I’ve been steadily training since May. I’ve run this race twice before. This time, however, the course had changed. Previously, runners started off at the Balsams’ golf course, then wound down to near the hotel and onto Rt 26 west to Colebrook. Because the Balsams is now closed, the new start was at Coleman State Park, an equally beautiful location. But Coleman State Park is at a significantly higher elevation, which meant a lot more downhill–and I find downhill to be tougher on my legs than uphill running.
The running crowd gathered at the park, registered, chatted, and warmed ourselves by the huge fireplace. When we went outside to hear our race instructions, a light drizzly rain started. As we started on our way down the hill, I knew that my legs would pay the price, probably when I wake up tomorrow morning.
At approximately mile 6 or so, the drizzle turned into a virtual downpour. But everyone kept going. During long distance running, it generally takes me awhile–usually until about mile 5–to find a comfortable pace. Once I found it today, I stuck to it and was like a machine. I’ve learned the hard way to avoid the temptation to jackrabbit ahead or sprint too much.

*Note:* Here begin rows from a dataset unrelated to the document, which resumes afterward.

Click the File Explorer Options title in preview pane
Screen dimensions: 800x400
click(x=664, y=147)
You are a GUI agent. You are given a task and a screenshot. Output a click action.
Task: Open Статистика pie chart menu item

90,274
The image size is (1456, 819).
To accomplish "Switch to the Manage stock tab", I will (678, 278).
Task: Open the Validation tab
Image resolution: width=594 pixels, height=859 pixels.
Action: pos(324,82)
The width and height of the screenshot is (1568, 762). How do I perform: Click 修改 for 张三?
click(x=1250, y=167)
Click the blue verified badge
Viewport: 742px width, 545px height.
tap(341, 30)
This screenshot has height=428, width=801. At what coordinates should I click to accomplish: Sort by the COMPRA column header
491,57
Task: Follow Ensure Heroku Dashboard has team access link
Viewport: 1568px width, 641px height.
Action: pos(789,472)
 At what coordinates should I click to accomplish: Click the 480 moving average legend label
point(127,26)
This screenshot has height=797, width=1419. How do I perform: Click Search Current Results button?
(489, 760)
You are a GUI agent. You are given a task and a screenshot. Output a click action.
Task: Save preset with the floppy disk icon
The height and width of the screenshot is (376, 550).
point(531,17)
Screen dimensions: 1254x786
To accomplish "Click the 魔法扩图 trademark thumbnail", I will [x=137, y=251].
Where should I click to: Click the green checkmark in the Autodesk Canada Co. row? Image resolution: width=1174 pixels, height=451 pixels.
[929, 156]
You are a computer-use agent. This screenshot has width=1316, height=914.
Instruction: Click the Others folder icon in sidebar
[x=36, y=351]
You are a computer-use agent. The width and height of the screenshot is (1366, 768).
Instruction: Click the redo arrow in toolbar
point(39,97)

This race doesn’t have all that many runners. For that reason, once you get into the meat of the race, the runners are dispersed and you often feel quite alone, with no one visible behind you and only a few far ahead in the distance. Given the rural location, it makes for a bit of a lonely and sort of existential run, with lots of time to contemplate and few distractions. (Utterly beautiful, however, especially during foliage season!)
At about mile 10.5, I faced a crisis. No emergency or physical injury, but just a bit of an emotional meltdown. It happens. I had the overwhelming desire/temptation to just stop and forget about the whole thing. It didn’t help that at precisely that time, several runners passed me, looking particularly perky and energetic. (I later realized they may well have been relay runners, who were only doing one quarter of the course.) I had less than 3 miles to go, but those few miles loomed ahead discouragingly as if they were 30.
I somehow got through that–by focusing on steady breathing, lifting my chin and shoulders, and thinking about people waiting for me at the finish line. The last half mile was particularly excruciating, but I made it to the finish intact and on my feet. I had a brief moment in which my head swam and I thought I might pass out, but that didn’t happen.
Teri Anderson, Rose Fitzgerald, their new puppy Belle, Susan McVetty and Ed Clark were waiting for me at the finish cheering. And I was very excited to learn that my time was better than anticipated: 2:05:40!!
Then there was music, conversations, munchies, and a lovely hot shower at the Recreation Center. Finally, I won in my age group!
The rest of the day is devoted to lying on the couch with my computer, a pile of books, a plate of pasta, and lots of fluids. I feel achy but accomplished!